Osteopathie: Die ganzheitliche Betrachtung des Menschen

Grundgedanke der Osteopathie ist, dass der menschliche Organismus sich selbst heilen kann, sofern ihm die Möglichkeiten dafür gegeben werden. Begründet wurde die Osteopathie von dem US-amerikanischen Arzt Andrew Taylor Still zum Ende des 19. Jahrhunderts. Osteopath:innen betrachten den Menschen ganzheitlich: Neben Knochen, Muskeln und Bindegewebe spielen auch Organe sowie die Gehirn- und Rückenmarkshäute eine wichtige Rolle im Bewegungsapparat.

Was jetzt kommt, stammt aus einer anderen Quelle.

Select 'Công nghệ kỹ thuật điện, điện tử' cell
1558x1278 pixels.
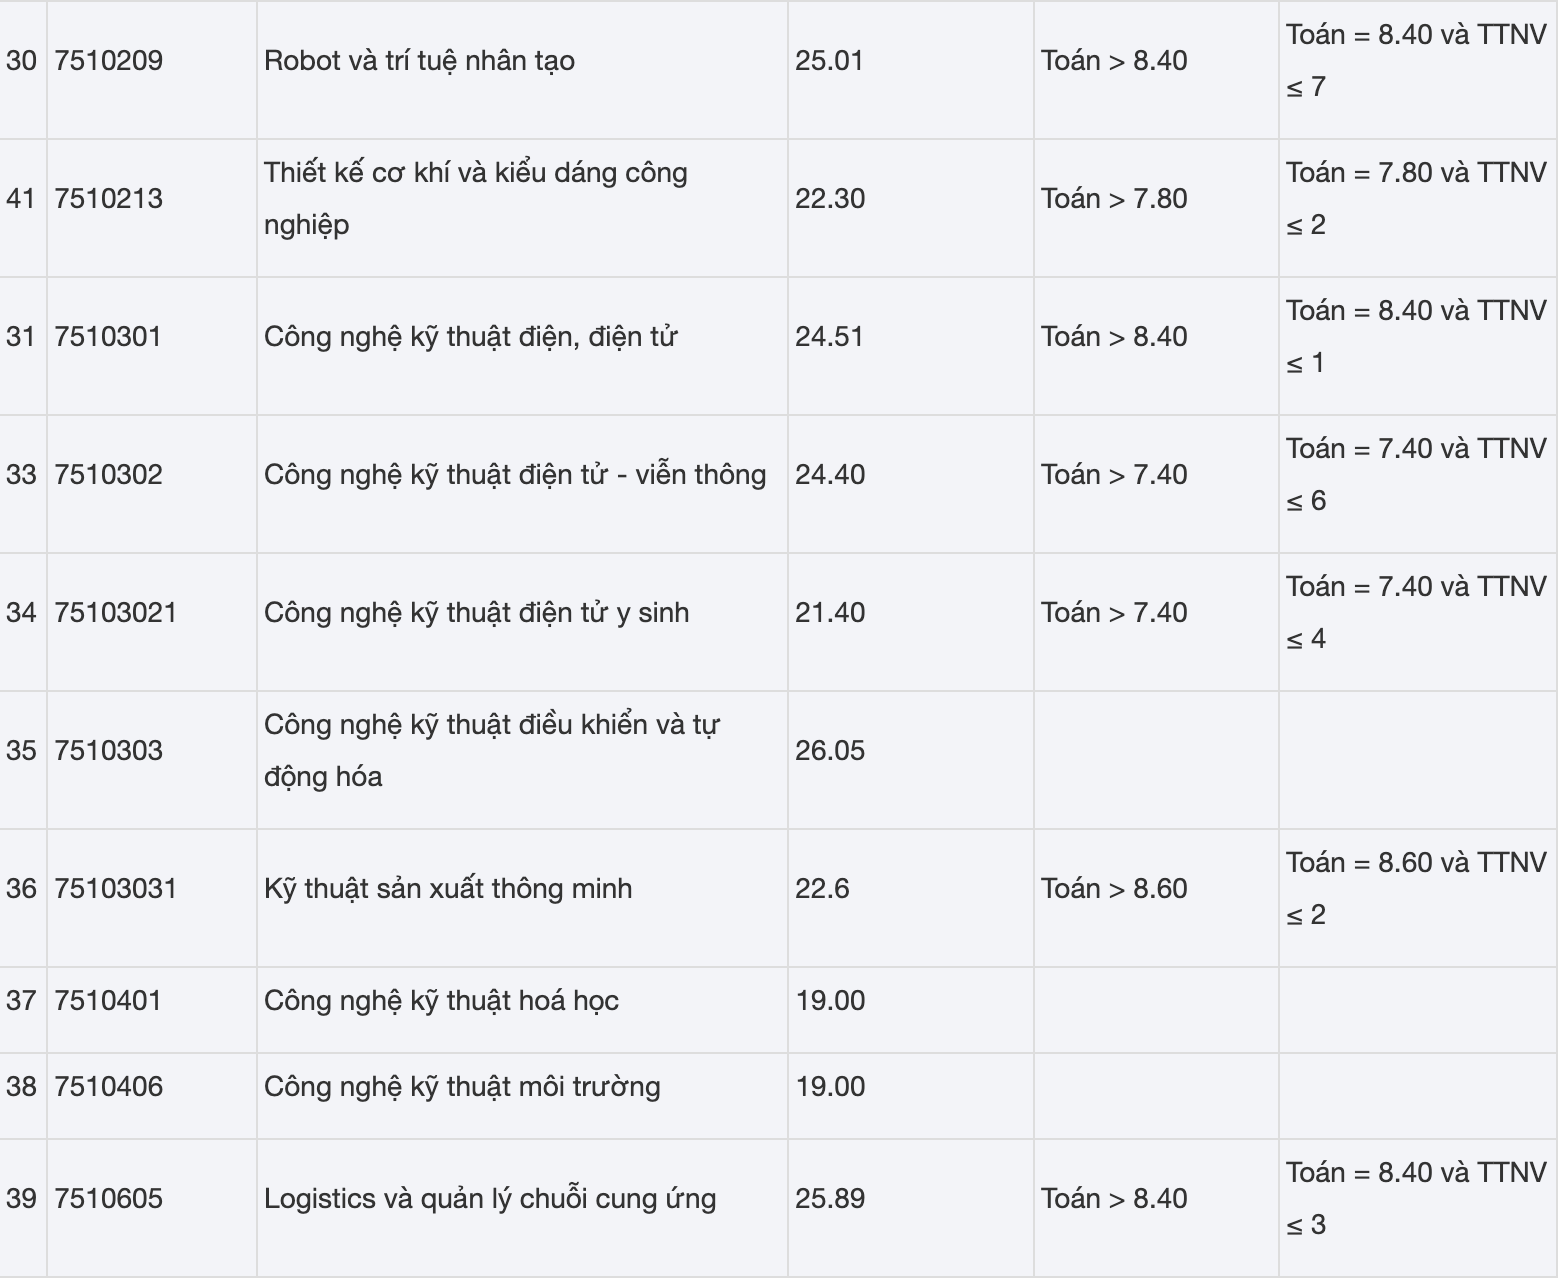(x=470, y=337)
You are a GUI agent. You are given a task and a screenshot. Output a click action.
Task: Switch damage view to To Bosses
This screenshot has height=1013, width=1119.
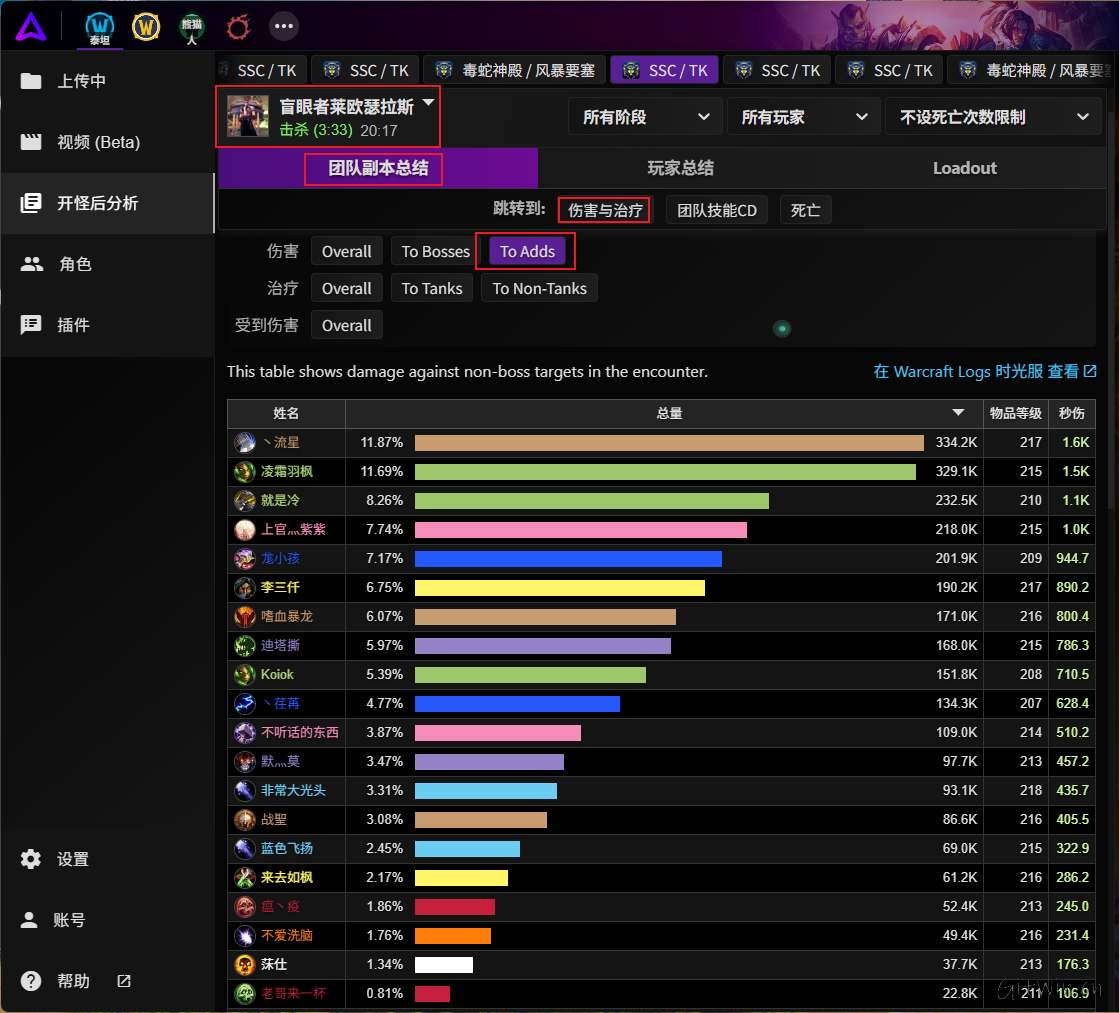434,251
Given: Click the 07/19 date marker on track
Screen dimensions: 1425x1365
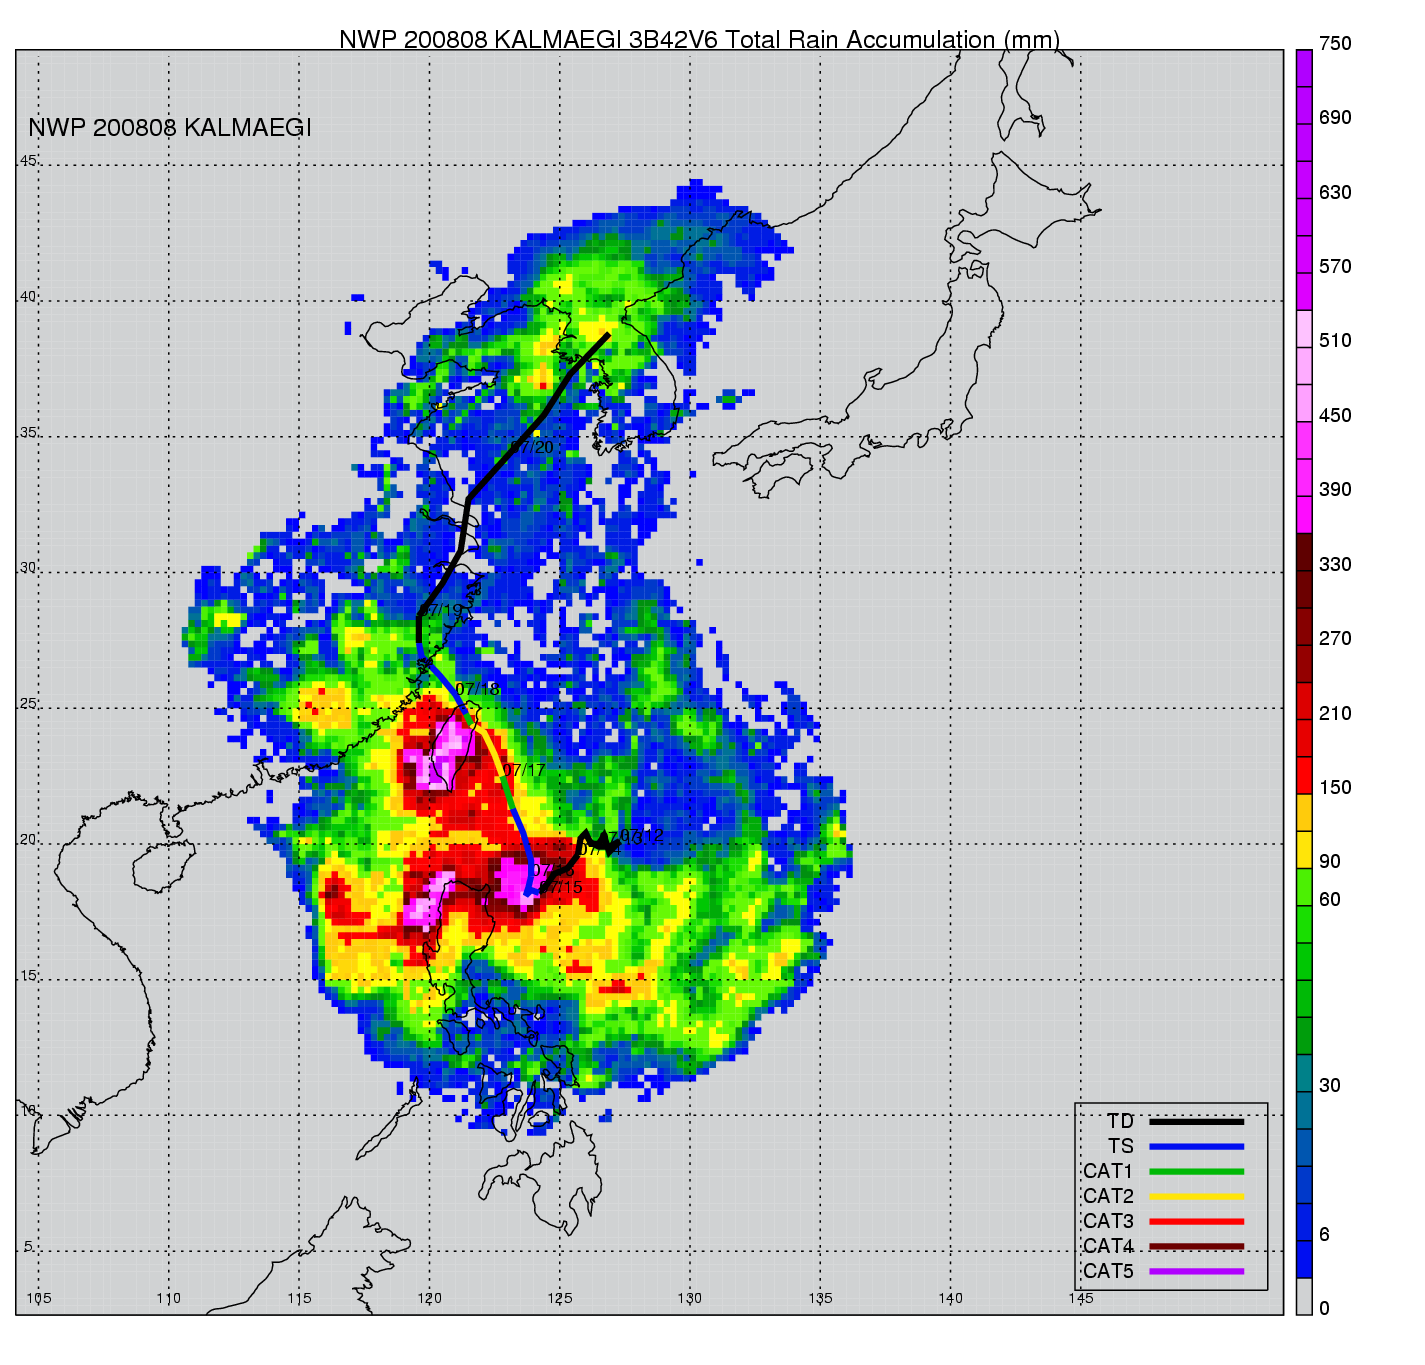Looking at the screenshot, I should point(442,610).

Die Osteopathie wird in drei zusammenhängende Bereiche unterteilt:

  • Bei der parietalen Osteopathie geht es um die Behandlung von Faszien (Bindegewebe), Gelenken, Muskeln und Knochen.
  • Die viszerale Osteopathie konzentriert sich auf innere Organe und deren bindegewebsmäßige Aufhängungen.
  • Die craniosacrale Osteopathie beschäftigt sich mit Verspannungen, die vom Schädel und Kreuzbein ausgehen.

Bei der Osteopathie kommen vorwiegend passive Behandlungstechniken zum Einsatz, bei denen Krankheits- und Schmerzursachen lokalisiert und gelöst werden können. Dafür tasten Osteopath:innen zunächst Verspannungen, Bewegungseinschränkungen und Schmerzherde mit den Händen ab. Mithilfe verschiedener Bewegungs- und Drucktechniken können Selbstheilungskräfte aktiviert und die natürliche Beweglichkeit wiederhergestellt werden.

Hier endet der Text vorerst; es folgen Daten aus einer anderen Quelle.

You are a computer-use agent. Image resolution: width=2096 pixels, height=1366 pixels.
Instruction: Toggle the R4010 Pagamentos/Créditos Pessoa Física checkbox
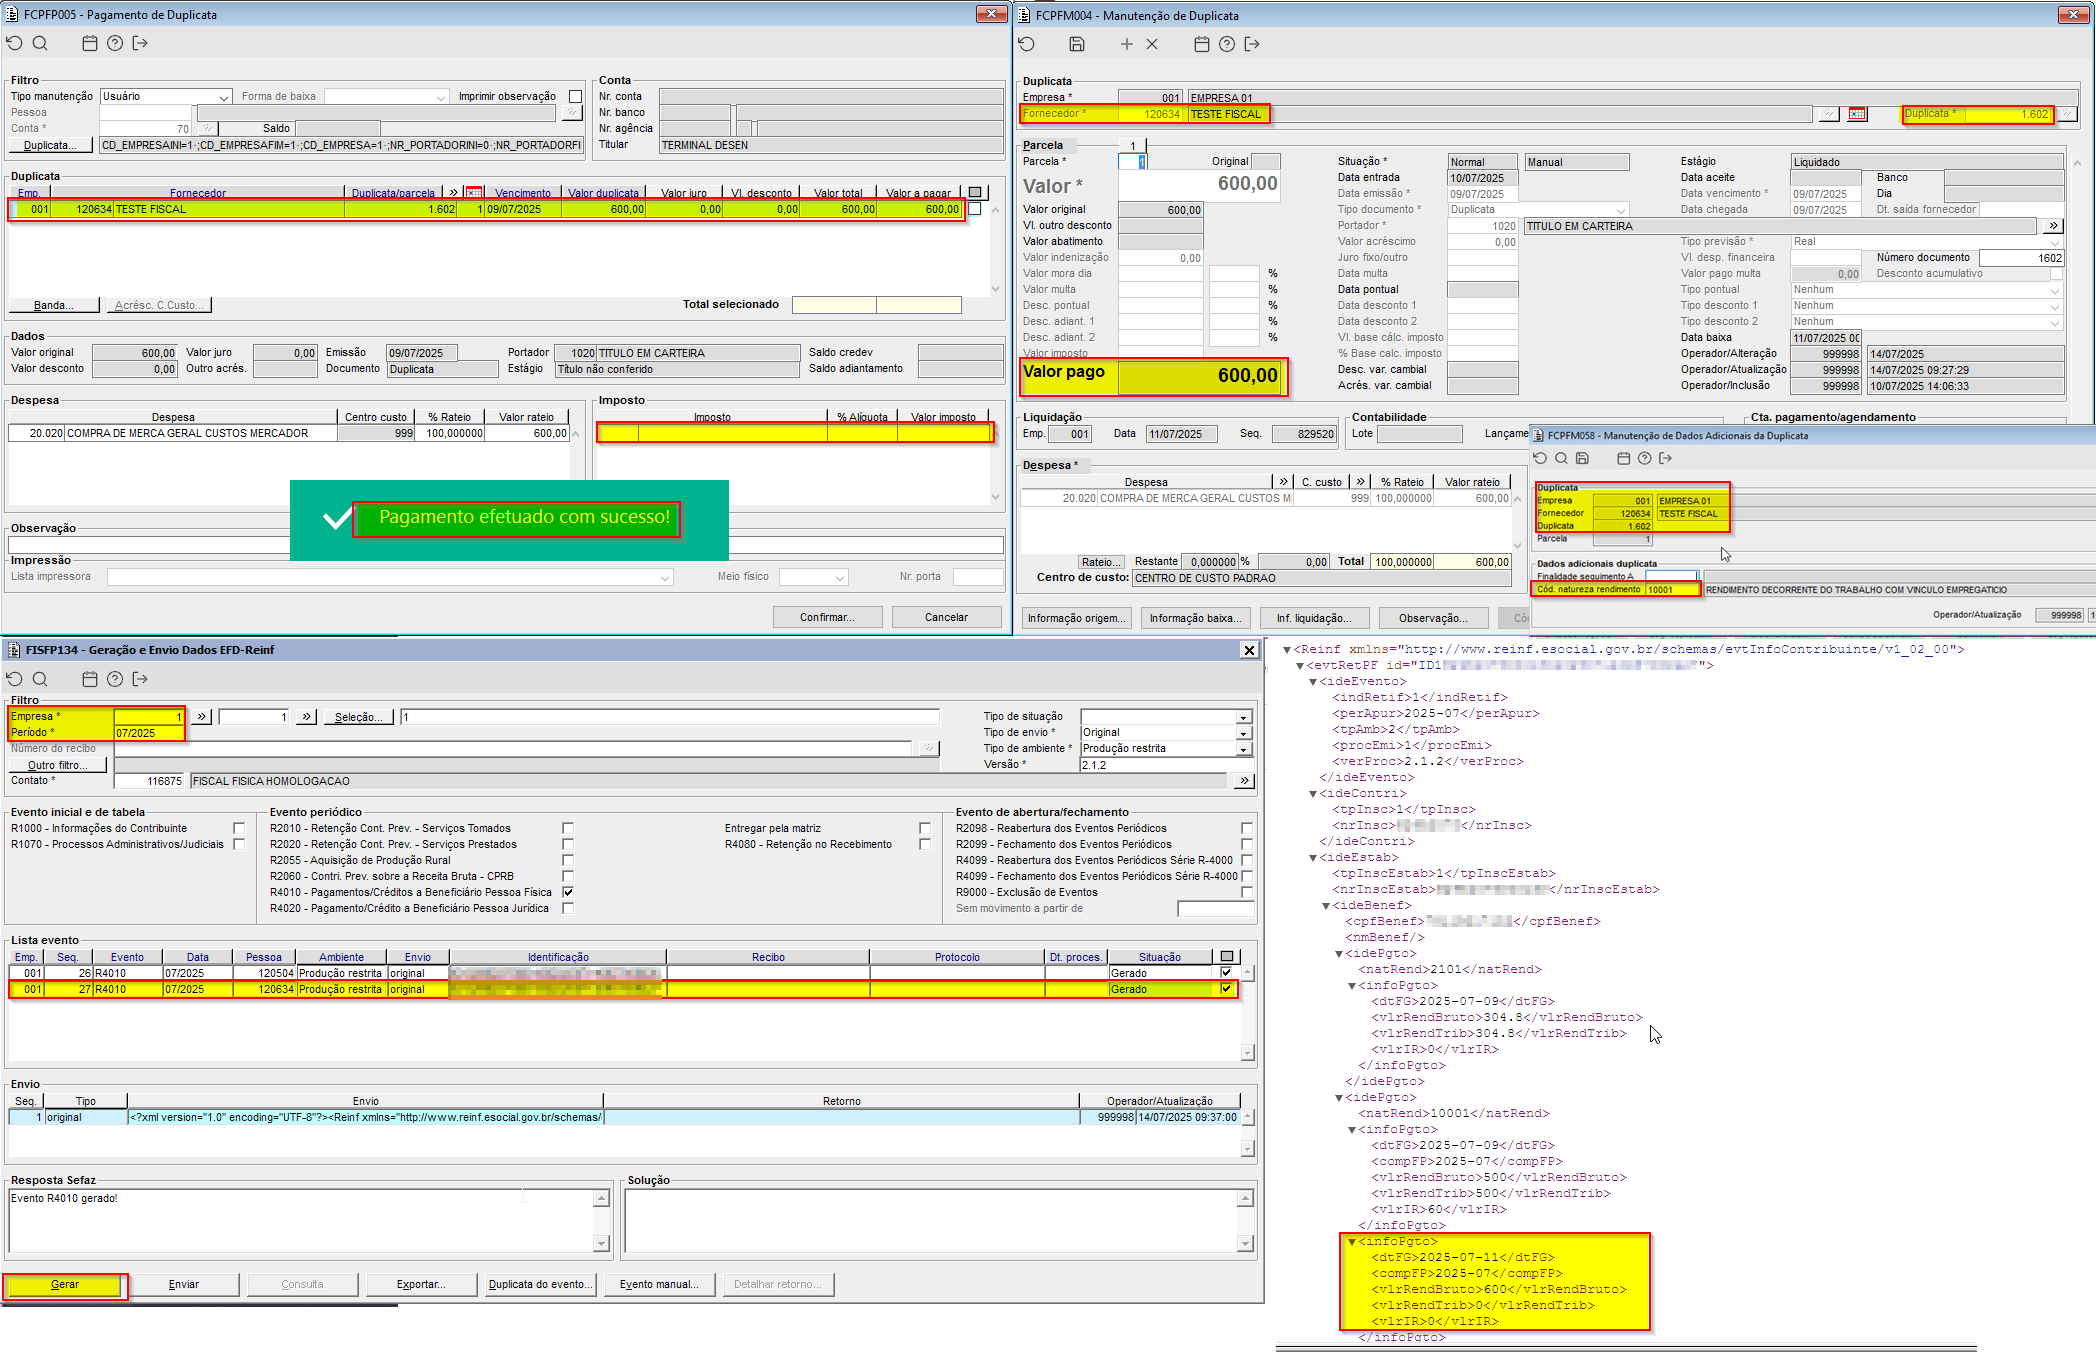coord(568,892)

Physiotherapie: Symptomatisches Behandlungskonzept

Im Gegensatz zur Osteopathie verfolgt die Physiotherapie einen symptomatischen Ansatz. Konkret bedeutet das, dass akute Schmerzen direkt behandelt sowie die Muskelkraft und Beweglichkeit verbessert werden. Patient:innen sollen dadurch wieder mehr Lebensqualität gewinnen und schrittweise ihr ursprüngliches Körpergefühl zurückerlangen. Grund für eine physiotherapeutische Behandlung können beispielsweise Sport- oder Autounfälle, Operationen an Bandscheiben oder Kniegelenken oder Bewegungsschwierigkeiten sein.

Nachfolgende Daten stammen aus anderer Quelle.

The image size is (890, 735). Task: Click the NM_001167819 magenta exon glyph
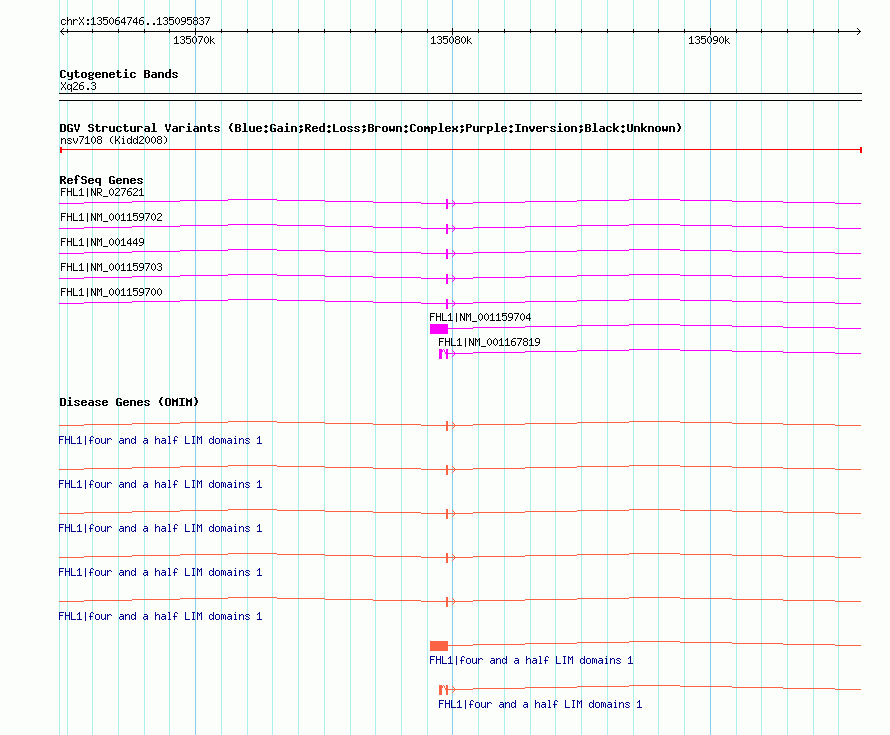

Die Methoden der Physiotherapie werden bereits seit über 4.000 Jahren zur Heilung und Prophylaxe von Menschen angewandt. Mittelpunkt des Behandlungskonzepts sind aktive Trainingseinheiten, die gemeinsam in der Praxis durchgeführt werden, sich aber auch für die eigenständige Anwendung daheim eignen. Anders als bei der Osteopathie sind in der Physiotherapie auch gerätegestützte Übungen möglich. In Fällen von stark verringerter Mobilität helfen Physiotherapeut:innen mit passiven Bewegungen nach.

Vorteile einer kombinierten Diagnose und Behandlung

Bei LINDEBERGS kombinieren wir Osteopathie und Physiotherapie sowie therapeutisches Training, um Ihnen eine bestmögliche Behandlung zu bieten. Das Fundament ist eine ausführliche Diagnose. Dabei konzentrieren wir uns nicht nur auf den lokalen Schmerz, sondern analysieren die gesamten Kette ursächlicher Zusammenhänge. Unser Ziel ist es, unsere Besucher zu begleiten, bis die volle Leistungsfähigkeit wieder erreicht ist und zudem die nötigen Reserven aufgebaut sind, um einen Rückfall zu vermeiden. Für ein Leben voller Gesundheit, Tag für Tag.